> [WHAT NEEDS TO BE DONE]
How many lines in the records below contain the string "pixels", with case counting? Reply with the number alone.
[BEGIN]
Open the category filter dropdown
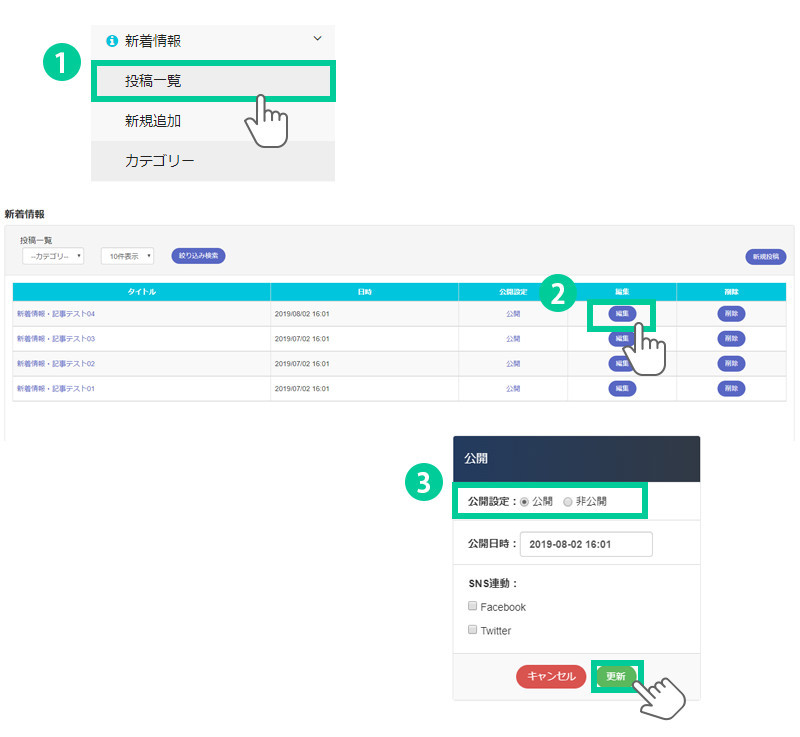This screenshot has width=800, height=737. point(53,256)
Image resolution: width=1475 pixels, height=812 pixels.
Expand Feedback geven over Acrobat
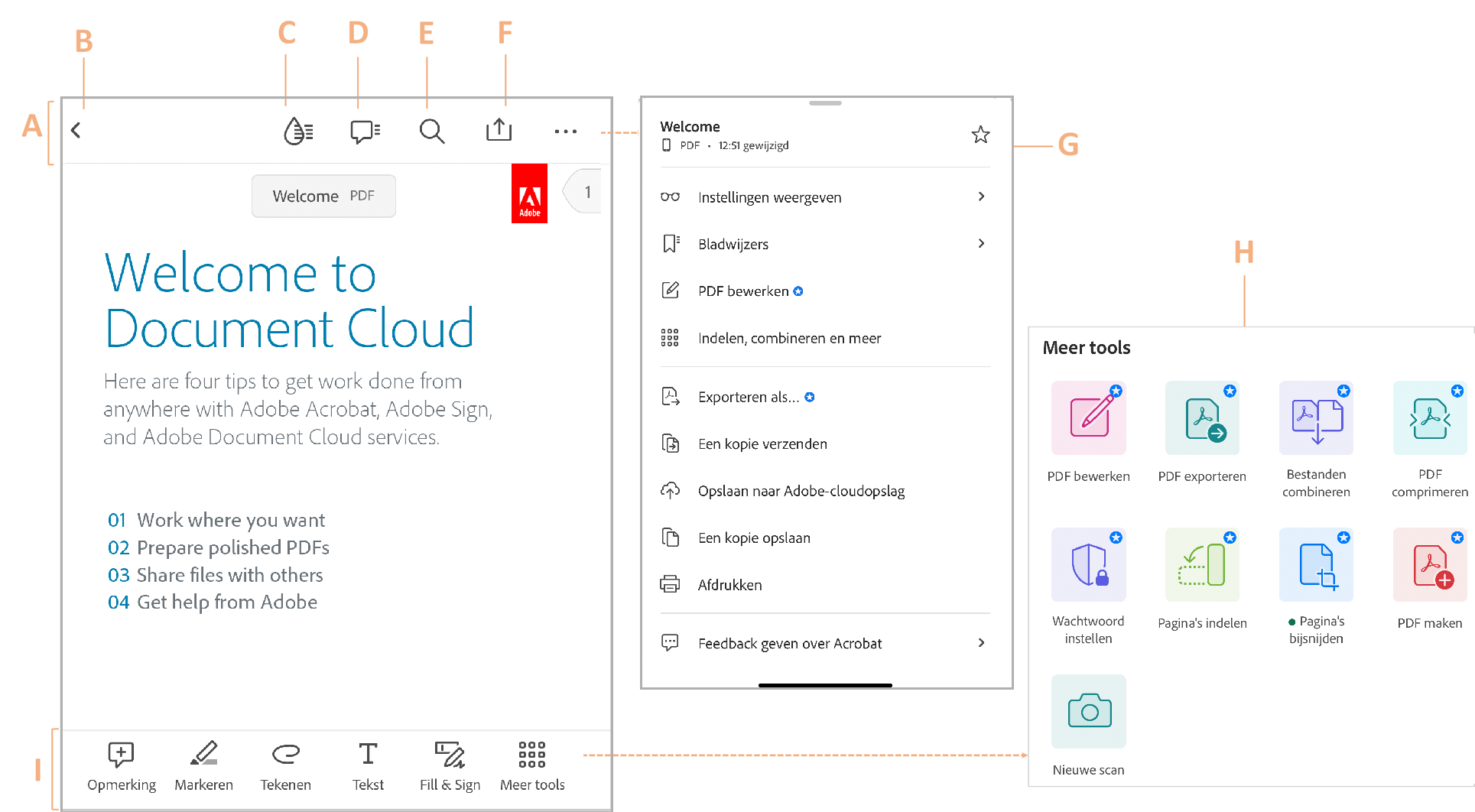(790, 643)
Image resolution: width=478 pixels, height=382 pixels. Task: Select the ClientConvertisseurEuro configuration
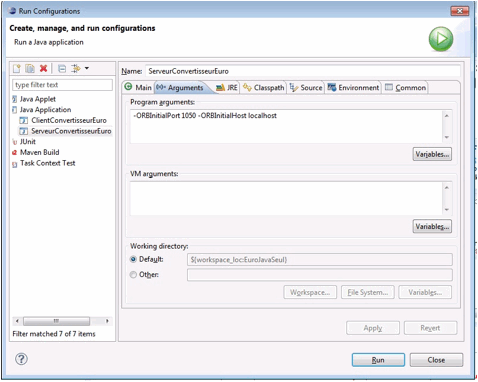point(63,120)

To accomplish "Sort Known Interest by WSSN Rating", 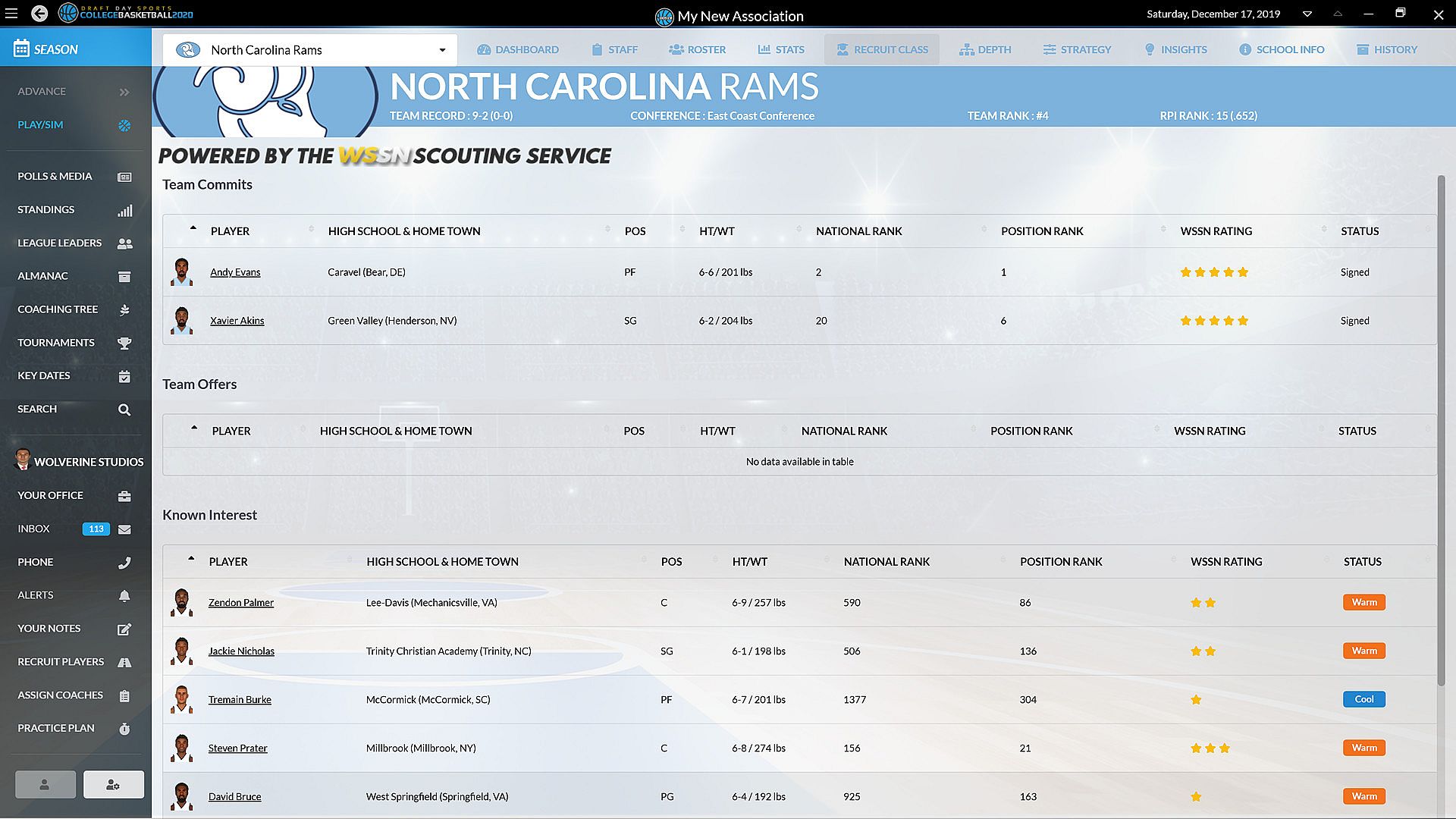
[END]
> [OUTPUT OF THE TASK]
2